ATR Computational Neuroscience Labs, Japan.
Neural Netw. 2014 Sep;57:128-40. doi: 10.1016/j.neunet.2014.06.006. Epub 2014 Jun 21.
The goal of reinforcement learning (RL) is to let an agent learn an optimal control policy in an unknown environment so that future expected rewards are maximized. The model-free RL approach directly learns the policy based on data samples. Although using many samples tends to improve the accuracy of policy learning, collecting a large number of samples is often expensive in practice. On the other hand, the model-based RL approach first estimates the transition model of the environment and then learns the policy based on the estimated transition model. Thus, if the transition model is accurately learned from a small amount of data, the model-based approach is a promising alternative to the model-free approach. In this paper, we propose a novel model-based RL method by combining a recently proposed model-free policy search method called policy gradients with parameter-based exploration and the state-of-the-art transition model estimator called least-squares conditional density estimation. Through experiments, we demonstrate the practical usefulness of the proposed method.

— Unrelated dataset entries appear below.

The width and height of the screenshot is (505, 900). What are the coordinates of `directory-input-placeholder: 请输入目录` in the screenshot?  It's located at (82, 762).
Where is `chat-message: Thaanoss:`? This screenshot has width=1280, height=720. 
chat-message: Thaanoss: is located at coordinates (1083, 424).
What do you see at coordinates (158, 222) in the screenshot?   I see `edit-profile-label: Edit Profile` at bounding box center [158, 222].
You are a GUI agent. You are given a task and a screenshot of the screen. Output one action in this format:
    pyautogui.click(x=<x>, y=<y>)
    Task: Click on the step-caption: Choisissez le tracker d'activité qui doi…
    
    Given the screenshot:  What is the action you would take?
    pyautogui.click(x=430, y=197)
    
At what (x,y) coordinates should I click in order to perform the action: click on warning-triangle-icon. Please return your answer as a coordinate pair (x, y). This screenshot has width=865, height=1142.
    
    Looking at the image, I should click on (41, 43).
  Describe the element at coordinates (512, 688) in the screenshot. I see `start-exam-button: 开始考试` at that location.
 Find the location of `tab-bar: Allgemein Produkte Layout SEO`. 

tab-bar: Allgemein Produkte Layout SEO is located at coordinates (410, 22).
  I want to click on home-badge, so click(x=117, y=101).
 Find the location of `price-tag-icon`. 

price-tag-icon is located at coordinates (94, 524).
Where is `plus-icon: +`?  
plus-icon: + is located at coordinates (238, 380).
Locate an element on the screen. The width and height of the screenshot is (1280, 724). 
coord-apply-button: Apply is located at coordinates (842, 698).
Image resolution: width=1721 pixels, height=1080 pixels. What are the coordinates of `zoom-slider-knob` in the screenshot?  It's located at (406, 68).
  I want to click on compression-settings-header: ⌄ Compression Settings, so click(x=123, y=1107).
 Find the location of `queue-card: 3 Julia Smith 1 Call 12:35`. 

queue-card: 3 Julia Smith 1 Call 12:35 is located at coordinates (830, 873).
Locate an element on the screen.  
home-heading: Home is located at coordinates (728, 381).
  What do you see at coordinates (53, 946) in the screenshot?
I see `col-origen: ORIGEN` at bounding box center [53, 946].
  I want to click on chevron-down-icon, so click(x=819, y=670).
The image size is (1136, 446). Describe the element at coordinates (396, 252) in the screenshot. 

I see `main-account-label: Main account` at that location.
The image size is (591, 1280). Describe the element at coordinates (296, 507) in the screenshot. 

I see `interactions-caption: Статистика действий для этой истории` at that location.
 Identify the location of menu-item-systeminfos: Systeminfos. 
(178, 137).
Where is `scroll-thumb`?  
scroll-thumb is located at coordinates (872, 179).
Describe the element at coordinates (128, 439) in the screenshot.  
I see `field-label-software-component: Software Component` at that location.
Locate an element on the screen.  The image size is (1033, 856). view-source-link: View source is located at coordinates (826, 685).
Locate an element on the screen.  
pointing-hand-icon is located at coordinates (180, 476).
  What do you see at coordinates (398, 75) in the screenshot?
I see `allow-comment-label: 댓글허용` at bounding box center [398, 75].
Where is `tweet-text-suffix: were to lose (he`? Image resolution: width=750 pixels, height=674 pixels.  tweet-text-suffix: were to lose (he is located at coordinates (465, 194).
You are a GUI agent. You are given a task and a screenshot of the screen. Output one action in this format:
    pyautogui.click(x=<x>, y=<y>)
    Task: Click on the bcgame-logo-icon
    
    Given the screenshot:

强化学习(RL)的目标是让智能体在未知环境中学习最优控制策略,以使未来的预期奖励最大化。无模型 RL 方法直接基于数据样本学习策略。虽然使用大量样本往往可以提高策略学习的准确性,但在实践中收集大量样本通常很昂贵。另一方面,基于模型的 RL 方法首先估计环境的转移模型,然后基于估计的转移模型学习策略。因此,如果能够从少量数据中准确地学习转移模型,那么基于模型的方法就是无模型方法的一种很有前途的替代方法。在本文中,我们通过结合最近提出的无模型策略搜索方法——策略梯度和基于参数的探索以及最先进的转移模型估计器——最小二乘条件密度估计,提出了一种新的基于模型的 RL 方法。通过实验,我们证明了所提出方法的实际有用性。